STJ mantém prisão de ex-prefeito de cidade mineira

O ex-prefeito de Fortaleza de Minas (MG) Jovani Neferson de Souza vai continuar preso. Ele é acusado de, entre outros delitos, ter cometido fraudes em licitações, desviado verbas públicas e formado uma quadrilha enquanto ocupou o cargo. O pedido de Habeas Corpus foi negado pelo presidente do Superior Tribunal de Justiça, ministro Cesar Asfor Rocha.

O Ministério Público apresentou denúncia contra Jovani Neferson, e o Tribunal de Justiça de Minas Gerais decretou sua prisão preventiva O TJ mineiro também determinou a busca e apreensão de bens e a quebra do sigilo bancário do político. O MP afirmou que o ex-prefeito acumulou um patrimônio superior a R$ 2 milhões.

De acordo com o processo, o ex-prefeito ficou foragido da Justiça, vindo a ser preso posteriormente e condenado por uma das acusações. A defesa do réu recorreu ao STJ, mas esse pedido foi negado. Assim, entraram com novo pedido de Habeas Corpus.

A defesa alega constrangimento ilegal, já que o decreto prisional do tribunal mineiro seria para a prisão preventiva, e não para a condenação e a pena imposta. Com base nessa argumentação, a defesa pediu a soltura imediata do réu.
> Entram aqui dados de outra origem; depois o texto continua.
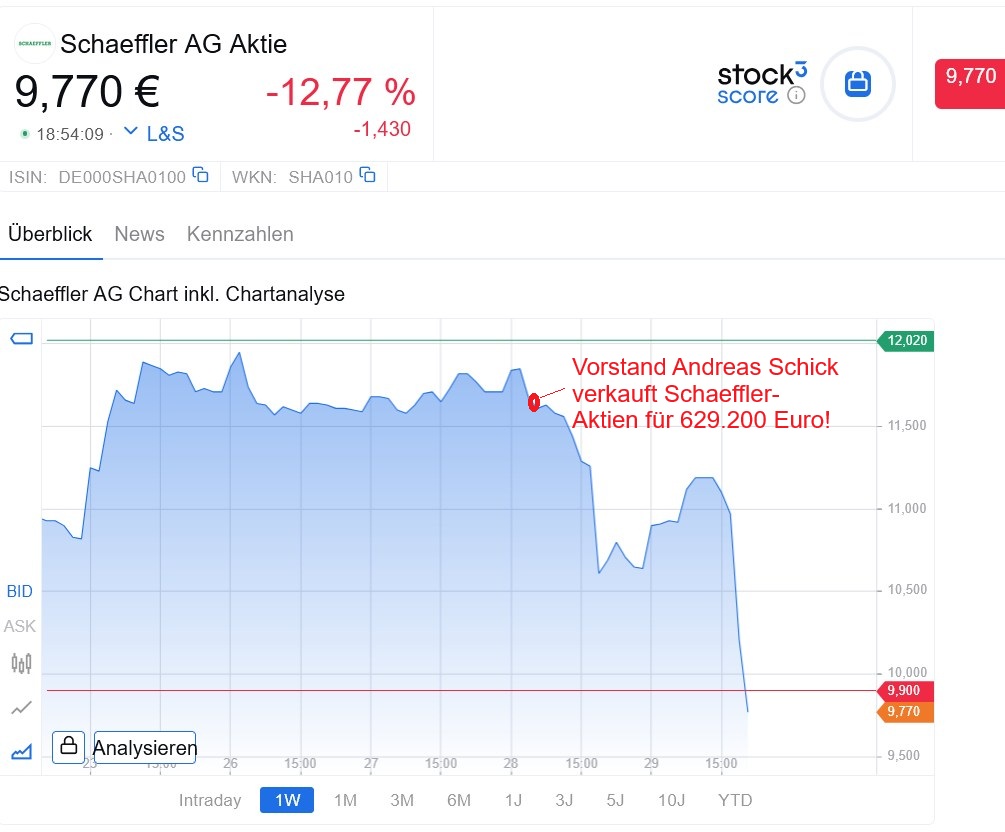The height and width of the screenshot is (832, 1005).
Task: Switch to candlestick chart type
Action: (x=21, y=662)

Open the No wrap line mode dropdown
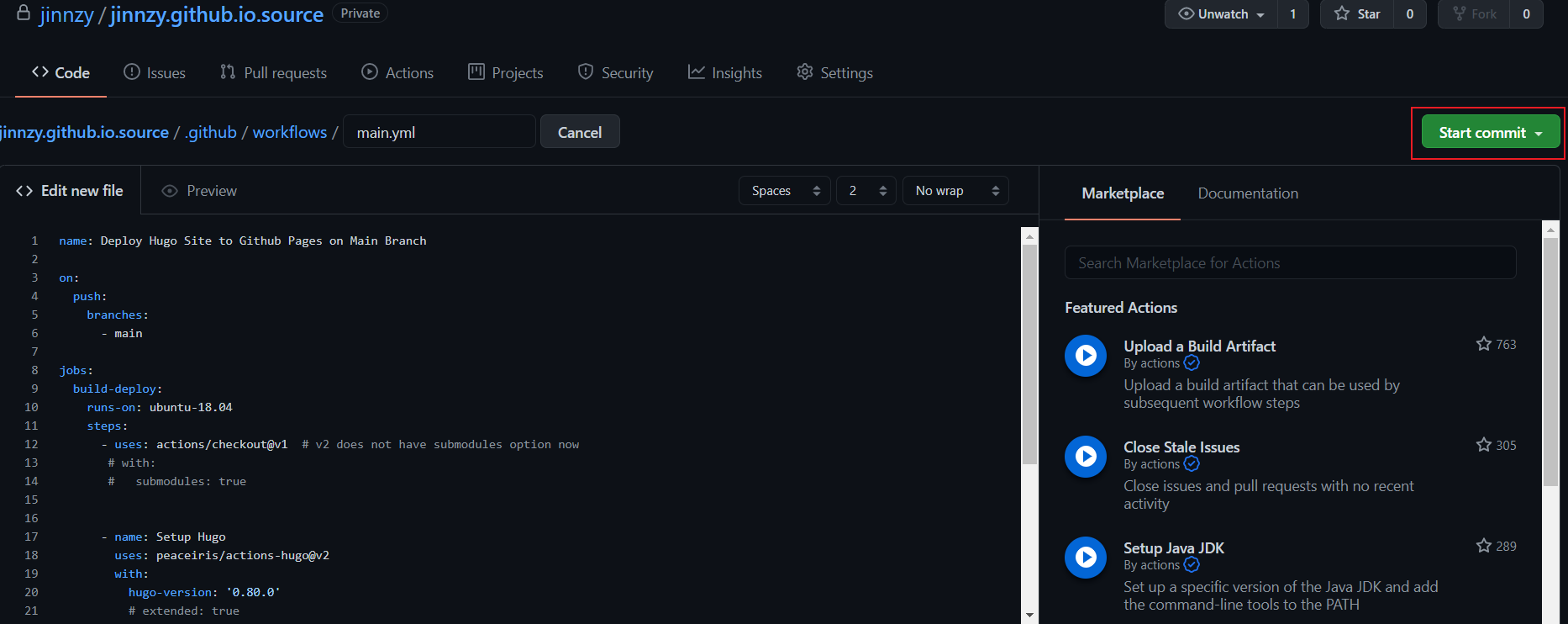(x=955, y=191)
No seu voto, o ministro Cesar Asfor Rocha destacou que o julgado do TJ mineiro trouxe a informação de que o título da custódia foi trocado da prisão preventiva para a prisão por sentença condenatória. Ele também apontou que, segundo decisão anterior do próprio STJ, a liberação do réu seria inócua, já que ele continuaria preso pelas condenações já transitadas em julgado Além disso, haveria outras 23 ações penais contra ele, sendo que já haveria recursos em 16 delas no próprio STJ.

Por isso, o ministro considerou que haveria perigo de fuga no caso de liberação do réu e afirmou não haver ilegalidade flagrante na prisão, portanto negou o pedido.